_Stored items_
--- START ---
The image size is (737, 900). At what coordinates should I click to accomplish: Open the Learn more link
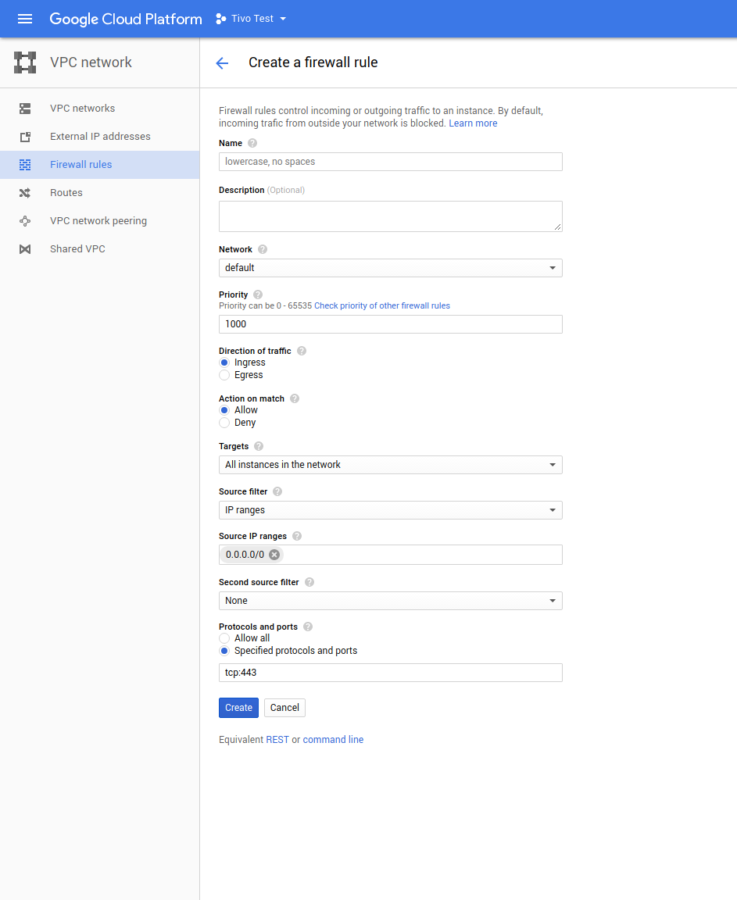473,123
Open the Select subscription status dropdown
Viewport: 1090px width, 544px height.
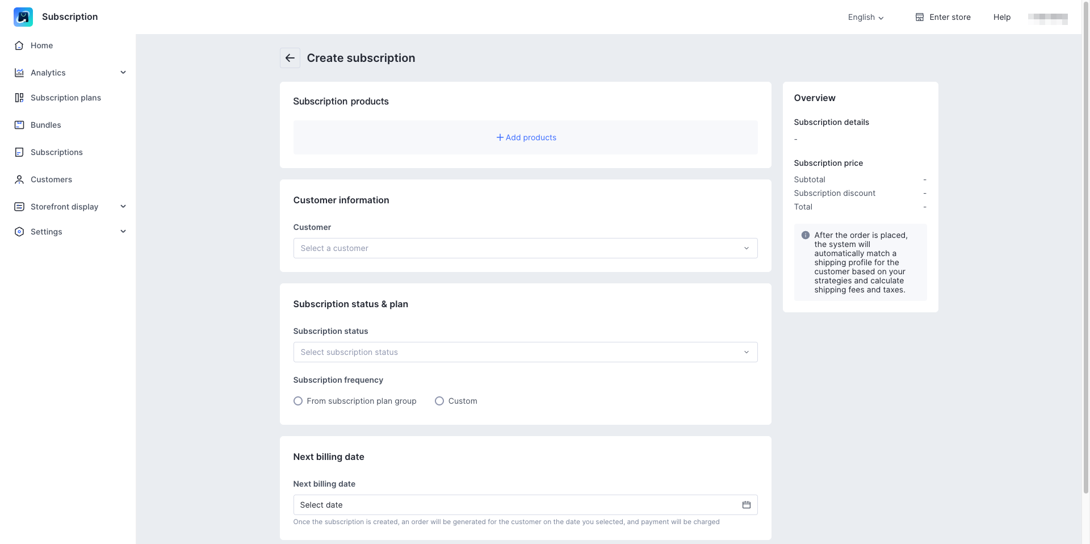coord(525,352)
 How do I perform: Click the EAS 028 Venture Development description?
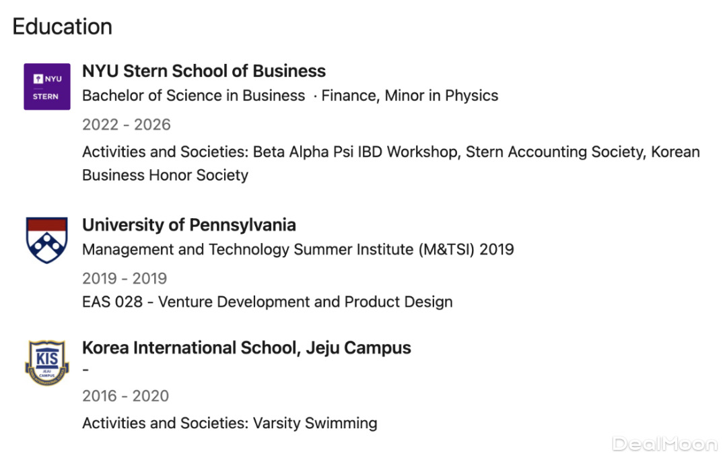tap(267, 302)
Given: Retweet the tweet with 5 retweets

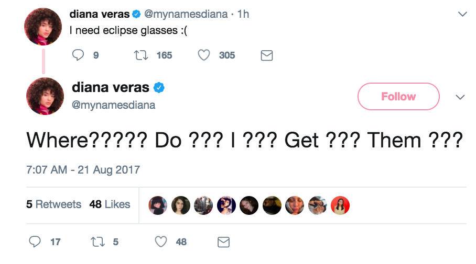Looking at the screenshot, I should 98,242.
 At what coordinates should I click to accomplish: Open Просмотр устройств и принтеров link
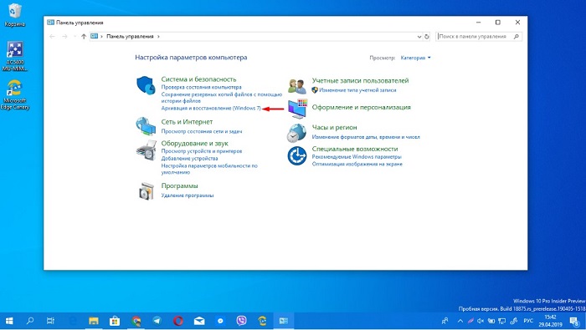tap(202, 151)
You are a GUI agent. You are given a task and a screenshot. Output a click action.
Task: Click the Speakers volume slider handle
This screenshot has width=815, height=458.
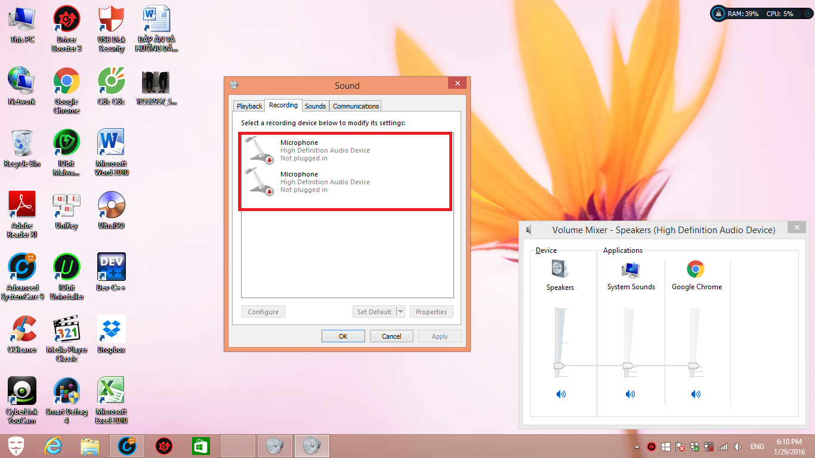click(558, 366)

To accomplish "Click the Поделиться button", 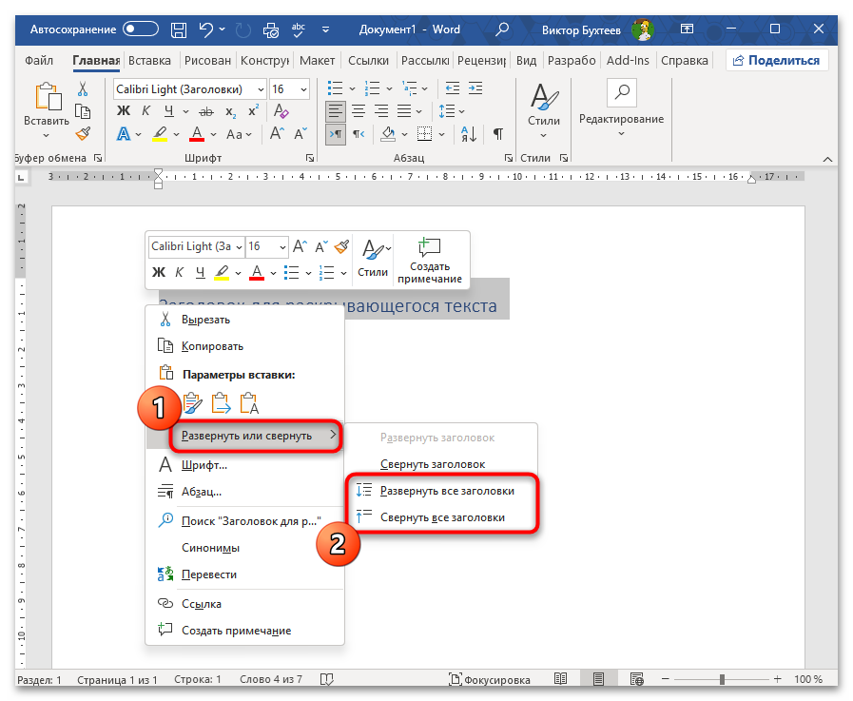I will point(776,60).
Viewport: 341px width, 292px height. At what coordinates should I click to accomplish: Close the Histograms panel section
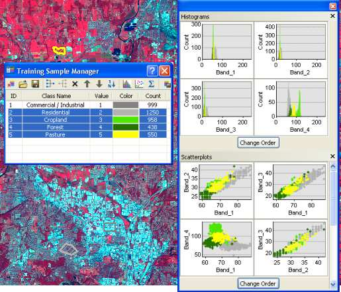tap(332, 16)
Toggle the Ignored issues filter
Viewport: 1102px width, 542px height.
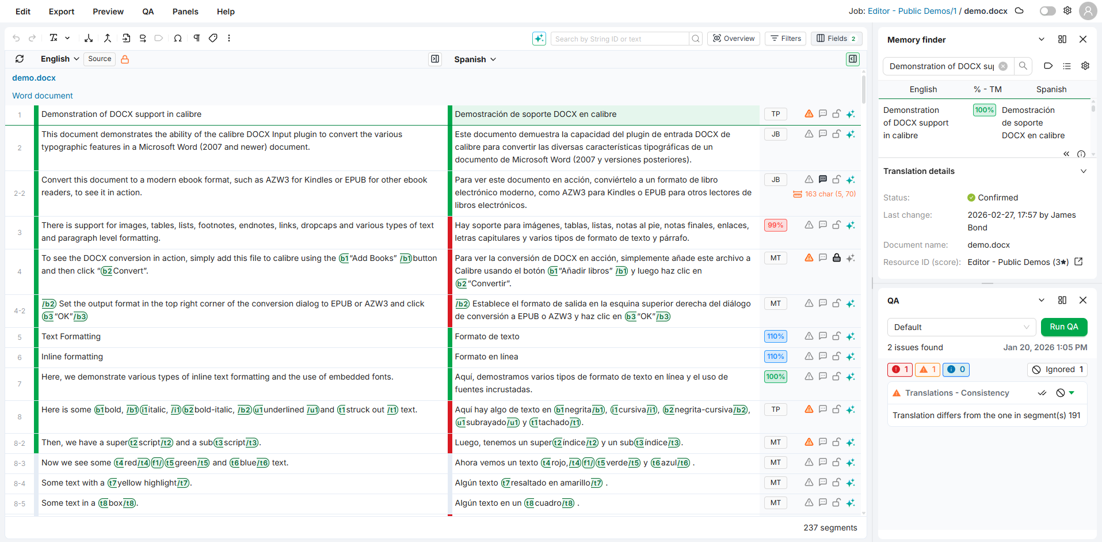click(1058, 370)
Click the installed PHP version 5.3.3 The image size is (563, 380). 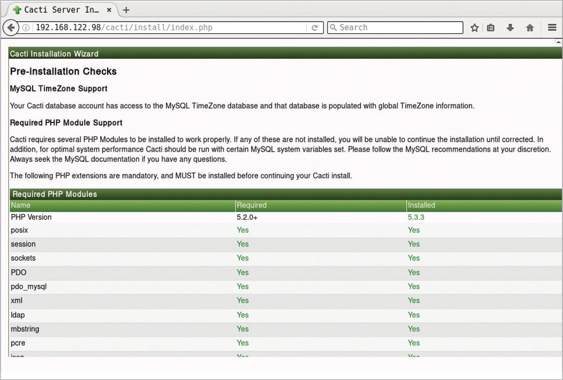click(x=416, y=217)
--- END ---
_GOAL OF THE EXERCISE_
From the records above, copy only the lines running from the line containing "Given: Retweet the tweet with 5 retweets" to the line containing "Task: Click the Speakers volume slider handle", both ends included. Leave the pictures out.

_EXERCISE SOLUTION_
Given: Retweet the tweet with 5 retweets

Looking at the screenshot, I should 98,242.
 At what coordinates should I click to accomplish: Open Просмотр устройств и принтеров link
tap(202, 151)
You are a GUI agent. You are given a task and a screenshot. Output a click action.
Task: Click the Speakers volume slider handle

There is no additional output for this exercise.